(Records contained in a dataset)
※ ※ ※
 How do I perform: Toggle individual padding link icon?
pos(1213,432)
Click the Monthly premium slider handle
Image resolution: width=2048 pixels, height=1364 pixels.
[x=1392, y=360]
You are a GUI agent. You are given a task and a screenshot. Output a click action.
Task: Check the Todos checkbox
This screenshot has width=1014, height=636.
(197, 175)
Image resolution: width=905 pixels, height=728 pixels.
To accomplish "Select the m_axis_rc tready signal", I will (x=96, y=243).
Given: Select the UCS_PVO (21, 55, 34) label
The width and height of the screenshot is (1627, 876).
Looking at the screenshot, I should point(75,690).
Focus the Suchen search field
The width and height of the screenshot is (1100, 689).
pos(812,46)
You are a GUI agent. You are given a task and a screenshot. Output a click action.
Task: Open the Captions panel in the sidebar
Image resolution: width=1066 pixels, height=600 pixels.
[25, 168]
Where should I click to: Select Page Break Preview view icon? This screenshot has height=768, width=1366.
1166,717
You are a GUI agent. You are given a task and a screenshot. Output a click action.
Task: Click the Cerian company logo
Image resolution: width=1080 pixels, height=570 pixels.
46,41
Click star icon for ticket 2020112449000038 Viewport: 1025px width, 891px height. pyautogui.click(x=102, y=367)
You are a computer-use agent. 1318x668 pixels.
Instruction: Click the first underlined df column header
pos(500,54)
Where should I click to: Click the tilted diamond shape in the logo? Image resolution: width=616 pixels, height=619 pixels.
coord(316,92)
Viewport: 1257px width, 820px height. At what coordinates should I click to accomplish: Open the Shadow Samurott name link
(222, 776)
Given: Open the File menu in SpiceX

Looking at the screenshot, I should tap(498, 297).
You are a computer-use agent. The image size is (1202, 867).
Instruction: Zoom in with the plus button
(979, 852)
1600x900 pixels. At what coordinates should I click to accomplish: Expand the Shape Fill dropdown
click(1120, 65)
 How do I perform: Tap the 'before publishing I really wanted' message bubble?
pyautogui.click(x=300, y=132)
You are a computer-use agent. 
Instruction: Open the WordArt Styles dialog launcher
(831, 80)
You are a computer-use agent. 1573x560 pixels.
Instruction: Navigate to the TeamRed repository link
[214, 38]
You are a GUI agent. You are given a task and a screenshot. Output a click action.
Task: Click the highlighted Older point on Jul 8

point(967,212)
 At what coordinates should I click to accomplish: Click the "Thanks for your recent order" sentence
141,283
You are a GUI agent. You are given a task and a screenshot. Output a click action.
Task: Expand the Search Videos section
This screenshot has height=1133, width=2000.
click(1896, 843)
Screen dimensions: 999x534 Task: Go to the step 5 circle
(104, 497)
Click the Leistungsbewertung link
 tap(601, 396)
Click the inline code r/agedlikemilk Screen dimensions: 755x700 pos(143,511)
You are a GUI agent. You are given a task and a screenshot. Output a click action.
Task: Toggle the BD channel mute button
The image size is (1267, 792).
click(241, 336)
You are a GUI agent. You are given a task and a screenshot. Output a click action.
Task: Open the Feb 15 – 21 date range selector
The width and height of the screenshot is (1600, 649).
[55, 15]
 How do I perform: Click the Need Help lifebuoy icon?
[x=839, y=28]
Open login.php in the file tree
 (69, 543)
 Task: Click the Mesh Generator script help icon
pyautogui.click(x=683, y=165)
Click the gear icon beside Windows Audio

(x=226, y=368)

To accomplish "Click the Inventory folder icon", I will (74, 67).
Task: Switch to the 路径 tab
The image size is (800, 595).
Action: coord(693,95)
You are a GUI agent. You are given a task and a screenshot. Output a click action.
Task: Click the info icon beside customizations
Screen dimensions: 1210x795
※ ※ ※
Until the last line is reached, keep transcribing the data exactly.

[EXERCISE ANSWER]
 How do I perform: Toggle individual padding link icon?
pos(1213,432)
Click the Monthly premium slider handle
Image resolution: width=2048 pixels, height=1364 pixels.
[x=1392, y=360]
You are a GUI agent. You are given a task and a screenshot. Output a click action.
Task: Check the Todos checkbox
This screenshot has width=1014, height=636.
(197, 175)
Image resolution: width=905 pixels, height=728 pixels.
To accomplish "Select the m_axis_rc tready signal", I will (x=96, y=243).
Given: Select the UCS_PVO (21, 55, 34) label
The width and height of the screenshot is (1627, 876).
Looking at the screenshot, I should point(75,690).
Focus the Suchen search field
The width and height of the screenshot is (1100, 689).
pos(812,46)
You are a GUI agent. You are given a task and a screenshot. Output a click action.
Task: Open the Captions panel in the sidebar
Image resolution: width=1066 pixels, height=600 pixels.
[25, 168]
Where should I click to: Select Page Break Preview view icon? This screenshot has height=768, width=1366.
1166,717
You are a GUI agent. You are given a task and a screenshot. Output a click action.
Task: Click the Cerian company logo
Image resolution: width=1080 pixels, height=570 pixels.
46,41
Click star icon for ticket 2020112449000038 Viewport: 1025px width, 891px height. pyautogui.click(x=102, y=367)
You are a computer-use agent. 1318x668 pixels.
Instruction: Click the first underlined df column header
pos(500,54)
Where should I click to: Click the tilted diamond shape in the logo? Image resolution: width=616 pixels, height=619 pixels.
coord(316,92)
Viewport: 1257px width, 820px height. At what coordinates should I click to accomplish: Open the Shadow Samurott name link
(222, 776)
Given: Open the File menu in SpiceX

Looking at the screenshot, I should tap(498, 297).
You are a computer-use agent. The image size is (1202, 867).
Instruction: Zoom in with the plus button
(979, 852)
1600x900 pixels. At what coordinates should I click to accomplish: Expand the Shape Fill dropdown
click(1120, 65)
 How do I perform: Tap the 'before publishing I really wanted' message bubble?
pyautogui.click(x=300, y=132)
You are a computer-use agent. 
Instruction: Open the WordArt Styles dialog launcher
(831, 80)
You are a computer-use agent. 1573x560 pixels.
Instruction: Navigate to the TeamRed repository link
[214, 38]
You are a GUI agent. You are given a task and a screenshot. Output a click action.
Task: Click the highlighted Older point on Jul 8

point(967,212)
 At what coordinates should I click to accomplish: Click the "Thanks for your recent order" sentence
141,283
You are a GUI agent. You are given a task and a screenshot. Output a click action.
Task: Expand the Search Videos section
This screenshot has height=1133, width=2000.
click(1896, 843)
Screen dimensions: 999x534 Task: Go to the step 5 circle
(104, 497)
Click the Leistungsbewertung link
 tap(601, 396)
Click the inline code r/agedlikemilk Screen dimensions: 755x700 pos(143,511)
You are a GUI agent. You are given a task and a screenshot. Output a click action.
Task: Toggle the BD channel mute button
The image size is (1267, 792).
click(241, 336)
You are a GUI agent. You are given a task and a screenshot. Output a click action.
Task: Open the Feb 15 – 21 date range selector
The width and height of the screenshot is (1600, 649).
[55, 15]
 How do I perform: Click the Need Help lifebuoy icon?
[x=839, y=28]
Open login.php in the file tree
 (69, 543)
 Task: Click the Mesh Generator script help icon
pyautogui.click(x=683, y=165)
Click the gear icon beside Windows Audio

(x=226, y=368)

To accomplish "Click the Inventory folder icon", I will (74, 67).
Task: Switch to the 路径 tab
The image size is (800, 595).
Action: coord(693,95)
You are a GUI agent. You are given a task and a screenshot. Output a click action.
Task: Click the info icon beside customizations
Screen dimensions: 1210x795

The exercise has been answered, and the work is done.